• [Dataset excerpts]
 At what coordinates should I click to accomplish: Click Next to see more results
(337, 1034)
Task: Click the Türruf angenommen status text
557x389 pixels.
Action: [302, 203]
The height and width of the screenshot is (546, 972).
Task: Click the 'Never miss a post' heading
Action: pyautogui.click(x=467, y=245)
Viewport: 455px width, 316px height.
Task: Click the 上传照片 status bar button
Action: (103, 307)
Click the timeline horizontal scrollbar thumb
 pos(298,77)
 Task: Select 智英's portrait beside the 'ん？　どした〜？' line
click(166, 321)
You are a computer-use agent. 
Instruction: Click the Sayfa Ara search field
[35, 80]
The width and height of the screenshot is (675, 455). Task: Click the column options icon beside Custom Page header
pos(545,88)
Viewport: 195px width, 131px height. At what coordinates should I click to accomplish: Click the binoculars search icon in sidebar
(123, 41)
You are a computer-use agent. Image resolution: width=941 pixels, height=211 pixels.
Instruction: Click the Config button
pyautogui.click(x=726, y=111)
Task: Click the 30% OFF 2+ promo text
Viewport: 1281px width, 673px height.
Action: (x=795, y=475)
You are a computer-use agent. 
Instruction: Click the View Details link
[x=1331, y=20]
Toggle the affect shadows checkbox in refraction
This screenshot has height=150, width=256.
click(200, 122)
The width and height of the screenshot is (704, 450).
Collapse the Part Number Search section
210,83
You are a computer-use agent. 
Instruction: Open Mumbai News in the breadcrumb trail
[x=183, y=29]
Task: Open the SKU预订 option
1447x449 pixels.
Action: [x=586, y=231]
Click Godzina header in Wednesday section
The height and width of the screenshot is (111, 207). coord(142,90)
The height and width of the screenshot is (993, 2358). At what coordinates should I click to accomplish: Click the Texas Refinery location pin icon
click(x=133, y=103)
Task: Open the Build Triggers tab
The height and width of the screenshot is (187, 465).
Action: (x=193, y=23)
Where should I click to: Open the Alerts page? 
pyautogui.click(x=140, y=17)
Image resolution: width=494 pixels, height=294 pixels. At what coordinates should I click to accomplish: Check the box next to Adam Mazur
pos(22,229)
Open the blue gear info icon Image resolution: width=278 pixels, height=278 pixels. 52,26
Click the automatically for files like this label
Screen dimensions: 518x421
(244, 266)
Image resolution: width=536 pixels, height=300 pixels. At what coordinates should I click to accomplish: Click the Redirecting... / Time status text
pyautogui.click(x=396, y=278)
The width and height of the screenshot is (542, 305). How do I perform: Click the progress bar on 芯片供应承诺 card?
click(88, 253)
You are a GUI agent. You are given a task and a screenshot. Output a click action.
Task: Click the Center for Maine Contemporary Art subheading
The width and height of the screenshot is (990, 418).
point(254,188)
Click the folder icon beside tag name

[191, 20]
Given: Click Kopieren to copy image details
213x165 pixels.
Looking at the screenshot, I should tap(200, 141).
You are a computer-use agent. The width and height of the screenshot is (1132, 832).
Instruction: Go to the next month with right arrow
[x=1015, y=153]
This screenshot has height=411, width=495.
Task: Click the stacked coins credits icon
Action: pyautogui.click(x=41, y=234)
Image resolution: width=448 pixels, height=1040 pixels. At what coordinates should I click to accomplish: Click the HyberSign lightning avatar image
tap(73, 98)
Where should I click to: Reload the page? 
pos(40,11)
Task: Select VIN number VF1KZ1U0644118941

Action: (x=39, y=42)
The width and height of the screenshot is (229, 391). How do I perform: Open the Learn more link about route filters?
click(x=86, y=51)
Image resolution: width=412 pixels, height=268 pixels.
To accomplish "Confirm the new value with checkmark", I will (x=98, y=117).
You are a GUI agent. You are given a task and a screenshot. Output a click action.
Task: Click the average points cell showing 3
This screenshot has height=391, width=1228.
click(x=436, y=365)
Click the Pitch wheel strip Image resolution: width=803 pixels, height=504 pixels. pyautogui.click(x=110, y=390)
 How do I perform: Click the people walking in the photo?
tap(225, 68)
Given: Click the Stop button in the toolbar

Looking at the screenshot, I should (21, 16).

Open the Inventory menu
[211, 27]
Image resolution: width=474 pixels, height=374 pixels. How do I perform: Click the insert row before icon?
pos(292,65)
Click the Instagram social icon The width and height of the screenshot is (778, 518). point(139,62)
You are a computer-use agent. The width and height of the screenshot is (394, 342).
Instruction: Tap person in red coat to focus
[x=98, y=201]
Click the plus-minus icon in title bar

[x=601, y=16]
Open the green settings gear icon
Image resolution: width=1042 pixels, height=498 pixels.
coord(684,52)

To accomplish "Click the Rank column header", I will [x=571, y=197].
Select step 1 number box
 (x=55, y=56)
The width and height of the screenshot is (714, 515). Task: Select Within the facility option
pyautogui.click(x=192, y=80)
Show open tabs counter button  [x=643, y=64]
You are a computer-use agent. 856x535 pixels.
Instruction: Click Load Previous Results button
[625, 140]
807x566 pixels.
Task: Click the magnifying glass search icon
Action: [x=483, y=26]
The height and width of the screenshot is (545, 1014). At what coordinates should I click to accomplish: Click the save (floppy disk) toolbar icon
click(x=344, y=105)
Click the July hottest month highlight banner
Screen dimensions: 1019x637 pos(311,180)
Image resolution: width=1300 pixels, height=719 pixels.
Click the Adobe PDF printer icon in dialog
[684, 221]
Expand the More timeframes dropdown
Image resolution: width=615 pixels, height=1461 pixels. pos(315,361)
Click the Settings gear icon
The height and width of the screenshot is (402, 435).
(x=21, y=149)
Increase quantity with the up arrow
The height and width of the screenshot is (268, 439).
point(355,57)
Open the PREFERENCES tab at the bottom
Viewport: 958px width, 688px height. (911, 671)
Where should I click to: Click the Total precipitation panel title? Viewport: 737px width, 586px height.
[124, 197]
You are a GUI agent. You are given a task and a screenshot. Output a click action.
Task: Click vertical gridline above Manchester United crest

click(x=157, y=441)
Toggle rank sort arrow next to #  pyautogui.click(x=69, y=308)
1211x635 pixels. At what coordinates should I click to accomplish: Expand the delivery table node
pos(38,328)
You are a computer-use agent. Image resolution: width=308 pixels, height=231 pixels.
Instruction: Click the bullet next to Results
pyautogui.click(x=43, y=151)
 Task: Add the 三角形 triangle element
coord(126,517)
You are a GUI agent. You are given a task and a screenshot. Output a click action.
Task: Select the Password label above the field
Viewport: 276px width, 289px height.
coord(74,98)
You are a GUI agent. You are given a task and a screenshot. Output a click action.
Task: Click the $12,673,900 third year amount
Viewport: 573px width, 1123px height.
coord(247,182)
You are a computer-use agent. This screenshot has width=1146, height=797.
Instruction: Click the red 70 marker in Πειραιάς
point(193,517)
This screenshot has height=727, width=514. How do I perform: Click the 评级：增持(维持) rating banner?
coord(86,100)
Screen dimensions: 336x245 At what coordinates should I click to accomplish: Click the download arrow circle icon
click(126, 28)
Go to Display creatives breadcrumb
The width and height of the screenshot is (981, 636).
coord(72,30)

• [Required action] Each entry is to be written out exactly as it was given.

• [Expected output]
 At what coordinates should I click to accomplish: Click Next to see more results
(337, 1034)
Task: Click the Türruf angenommen status text
557x389 pixels.
Action: [302, 203]
The height and width of the screenshot is (546, 972).
Task: Click the 'Never miss a post' heading
Action: pyautogui.click(x=467, y=245)
Viewport: 455px width, 316px height.
Task: Click the 上传照片 status bar button
Action: (103, 307)
Click the timeline horizontal scrollbar thumb
 pos(298,77)
 Task: Select 智英's portrait beside the 'ん？　どした〜？' line
click(166, 321)
You are a computer-use agent. 
Instruction: Click the Sayfa Ara search field
[35, 80]
The width and height of the screenshot is (675, 455). Task: Click the column options icon beside Custom Page header
pos(545,88)
Viewport: 195px width, 131px height. At what coordinates should I click to accomplish: Click the binoculars search icon in sidebar
(123, 41)
You are a computer-use agent. Image resolution: width=941 pixels, height=211 pixels.
Instruction: Click the Config button
pyautogui.click(x=726, y=111)
Task: Click the 30% OFF 2+ promo text
Viewport: 1281px width, 673px height.
Action: (x=795, y=475)
You are a computer-use agent. 
Instruction: Click the View Details link
[x=1331, y=20]
Toggle the affect shadows checkbox in refraction
This screenshot has height=150, width=256.
click(200, 122)
The width and height of the screenshot is (704, 450).
Collapse the Part Number Search section
210,83
You are a computer-use agent. 
Instruction: Open Mumbai News in the breadcrumb trail
[x=183, y=29]
Task: Open the SKU预订 option
1447x449 pixels.
Action: [x=586, y=231]
Click Godzina header in Wednesday section
The height and width of the screenshot is (111, 207). coord(142,90)
The height and width of the screenshot is (993, 2358). At what coordinates should I click to accomplish: Click the Texas Refinery location pin icon
click(x=133, y=103)
Task: Open the Build Triggers tab
The height and width of the screenshot is (187, 465).
Action: (x=193, y=23)
Where should I click to: Open the Alerts page? 
pyautogui.click(x=140, y=17)
Image resolution: width=494 pixels, height=294 pixels. At what coordinates should I click to accomplish: Check the box next to Adam Mazur
pos(22,229)
Open the blue gear info icon Image resolution: width=278 pixels, height=278 pixels. 52,26
Click the automatically for files like this label
Screen dimensions: 518x421
(244, 266)
Image resolution: width=536 pixels, height=300 pixels. At what coordinates should I click to accomplish: Click the Redirecting... / Time status text
pyautogui.click(x=396, y=278)
The width and height of the screenshot is (542, 305). How do I perform: Click the progress bar on 芯片供应承诺 card?
click(88, 253)
You are a GUI agent. You are given a task and a screenshot. Output a click action.
Task: Click the Center for Maine Contemporary Art subheading
The width and height of the screenshot is (990, 418).
point(254,188)
Click the folder icon beside tag name

[191, 20]
Given: Click Kopieren to copy image details
213x165 pixels.
Looking at the screenshot, I should tap(200, 141).
You are a computer-use agent. The width and height of the screenshot is (1132, 832).
Instruction: Go to the next month with right arrow
[x=1015, y=153]
This screenshot has height=411, width=495.
Task: Click the stacked coins credits icon
Action: pyautogui.click(x=41, y=234)
Image resolution: width=448 pixels, height=1040 pixels. At what coordinates should I click to accomplish: Click the HyberSign lightning avatar image
tap(73, 98)
Where should I click to: Reload the page? 
pos(40,11)
Task: Select VIN number VF1KZ1U0644118941

Action: (x=39, y=42)
The width and height of the screenshot is (229, 391). How do I perform: Open the Learn more link about route filters?
click(x=86, y=51)
Image resolution: width=412 pixels, height=268 pixels.
To accomplish "Confirm the new value with checkmark", I will (x=98, y=117).
You are a GUI agent. You are given a task and a screenshot. Output a click action.
Task: Click the average points cell showing 3
This screenshot has height=391, width=1228.
click(x=436, y=365)
Click the Pitch wheel strip Image resolution: width=803 pixels, height=504 pixels. pyautogui.click(x=110, y=390)
 How do I perform: Click the people walking in the photo?
tap(225, 68)
Given: Click the Stop button in the toolbar

Looking at the screenshot, I should (21, 16).

Open the Inventory menu
[211, 27]
Image resolution: width=474 pixels, height=374 pixels. How do I perform: Click the insert row before icon?
pos(292,65)
Click the Instagram social icon The width and height of the screenshot is (778, 518). point(139,62)
You are a computer-use agent. The width and height of the screenshot is (394, 342).
Instruction: Tap person in red coat to focus
[x=98, y=201]
Click the plus-minus icon in title bar

[x=601, y=16]
Open the green settings gear icon
Image resolution: width=1042 pixels, height=498 pixels.
coord(684,52)

To accomplish "Click the Rank column header", I will [x=571, y=197].
Select step 1 number box
 (x=55, y=56)
The width and height of the screenshot is (714, 515). Task: Select Within the facility option
pyautogui.click(x=192, y=80)
Show open tabs counter button  [x=643, y=64]
You are a computer-use agent. 856x535 pixels.
Instruction: Click Load Previous Results button
[625, 140]
807x566 pixels.
Task: Click the magnifying glass search icon
Action: [x=483, y=26]
The height and width of the screenshot is (545, 1014). At what coordinates should I click to accomplish: Click the save (floppy disk) toolbar icon
click(x=344, y=105)
Click the July hottest month highlight banner
Screen dimensions: 1019x637 pos(311,180)
Image resolution: width=1300 pixels, height=719 pixels.
Click the Adobe PDF printer icon in dialog
[684, 221]
Expand the More timeframes dropdown
Image resolution: width=615 pixels, height=1461 pixels. pos(315,361)
Click the Settings gear icon
The height and width of the screenshot is (402, 435).
(x=21, y=149)
Increase quantity with the up arrow
The height and width of the screenshot is (268, 439).
point(355,57)
Open the PREFERENCES tab at the bottom
Viewport: 958px width, 688px height. (911, 671)
Where should I click to: Click the Total precipitation panel title? Viewport: 737px width, 586px height.
[124, 197]
You are a GUI agent. You are given a task and a screenshot. Output a click action.
Task: Click vertical gridline above Manchester United crest

click(x=157, y=441)
Toggle rank sort arrow next to #  pyautogui.click(x=69, y=308)
1211x635 pixels. At what coordinates should I click to accomplish: Expand the delivery table node
pos(38,328)
You are a computer-use agent. Image resolution: width=308 pixels, height=231 pixels.
Instruction: Click the bullet next to Results
pyautogui.click(x=43, y=151)
 Task: Add the 三角形 triangle element
coord(126,517)
You are a GUI agent. You are given a task and a screenshot. Output a click action.
Task: Select the Password label above the field
Viewport: 276px width, 289px height.
coord(74,98)
You are a GUI agent. You are given a task and a screenshot. Output a click action.
Task: Click the $12,673,900 third year amount
Viewport: 573px width, 1123px height.
coord(247,182)
You are a computer-use agent. This screenshot has width=1146, height=797.
Instruction: Click the red 70 marker in Πειραιάς
point(193,517)
This screenshot has height=727, width=514. How do I perform: Click the 评级：增持(维持) rating banner?
coord(86,100)
Screen dimensions: 336x245 At what coordinates should I click to accomplish: Click the download arrow circle icon
click(126, 28)
Go to Display creatives breadcrumb
The width and height of the screenshot is (981, 636).
coord(72,30)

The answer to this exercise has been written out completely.